De 24-jarige D. lijdt aan psychoses en is sinds 2013 in beeld bij de geestelijke gezondheidszorg. Op last van de rechter wordt hij begin 2014 in de gevangenis gezet in afwachting van een GGZ-plaats en daarna opgenomen voor behandeling in een GGZ-instelling. Dat gebeurt nadat hij een agent had aangevallen in verwarde toestand. De GGZ-instelling stuurt hem na een paar maanden naar huis met een lichte vorm van ambulante behandeling. De pleegouders lijkt een intensieve behandeling noodzakelijk, maar daar komt het niet van. In september 2014 verslechtert de situatie verder. D. raakt in een psychose, wordt gewelddadig, en de pleegouders roepen de hulp in van de crisisdienst. Agenten overmeesteren hem thuis met pepperspray en nemen hem mee naar het bureau. Daar beoordeelt een psychiatrisch verpleegkundige hem en concludeert na een kort onderzoek dat D. geen gevaar voor zichzelf of zijn omgeving zou zijn. Hij wordt de straat op gestuurd. En dan wordt hij diezelfde nacht aangehouden in een invalidenwagen op de snelweg. Het is het wagentje van oud-ijzerhandelaar Lowie van Lent uit Den Bosch, die met geweld om het leven blijkt te zijn gebracht. De politie start een onderzoek en D. komt in beeld als verdachte van de dood van Van Lent. Vandaag hoort hij welke straf justitie tegen hem eist.

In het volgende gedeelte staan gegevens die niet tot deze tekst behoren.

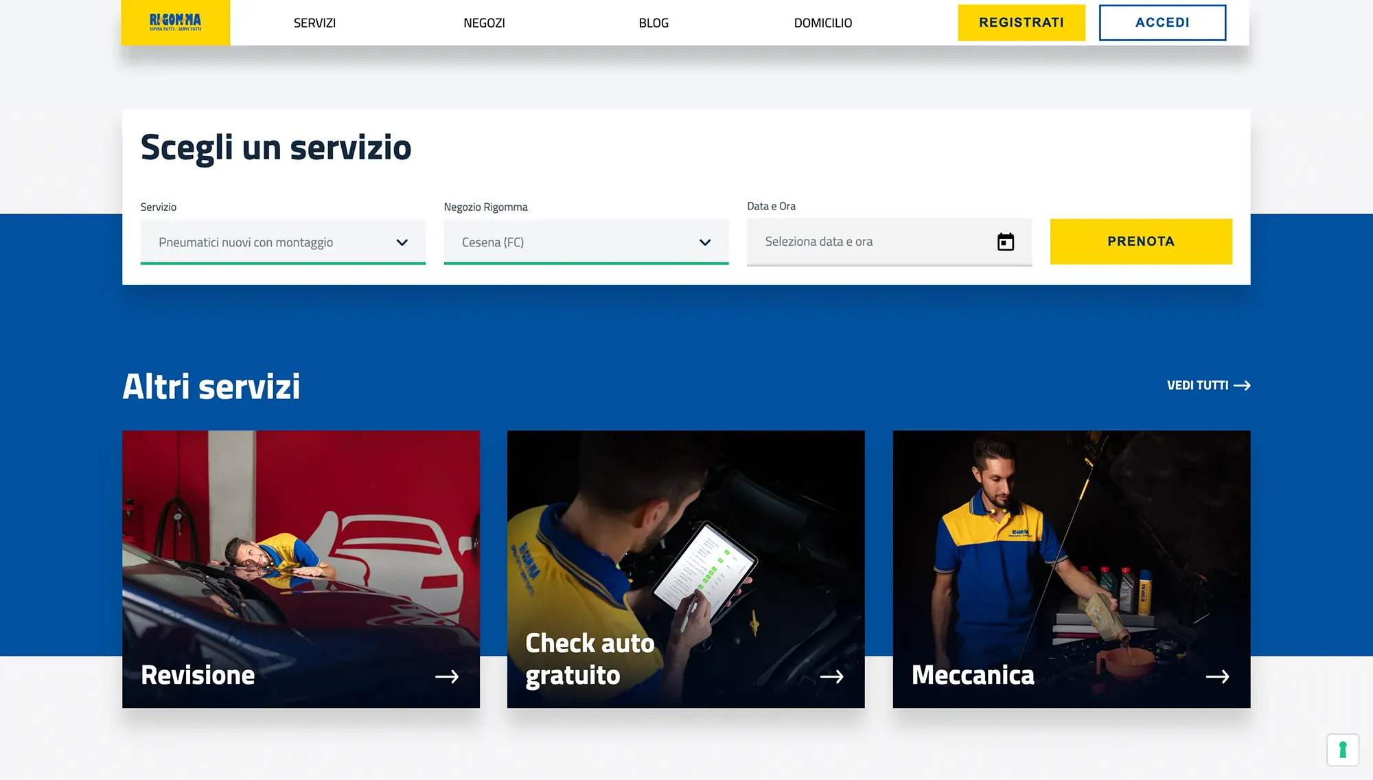This screenshot has height=780, width=1373.
Task: Click the Seleziona data e ora field
Action: (889, 242)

Uit het Inspectierapport blijkt dat de beoordeling van de situatie volledig verkeerd is gedaan. De pleegouders zijn onvoldoende gehoord, het dossier was niet op orde, de crisisdienst maakte beoordelingsfouten en de hele keten van zorg functioneerde niet naar behoren, aldus de Inspectie. "De inspectie is van oordeel dat de kwaliteit van de (organisatie van de) zorg, zoals door de crisisdienst is geboden, onvoldoende was."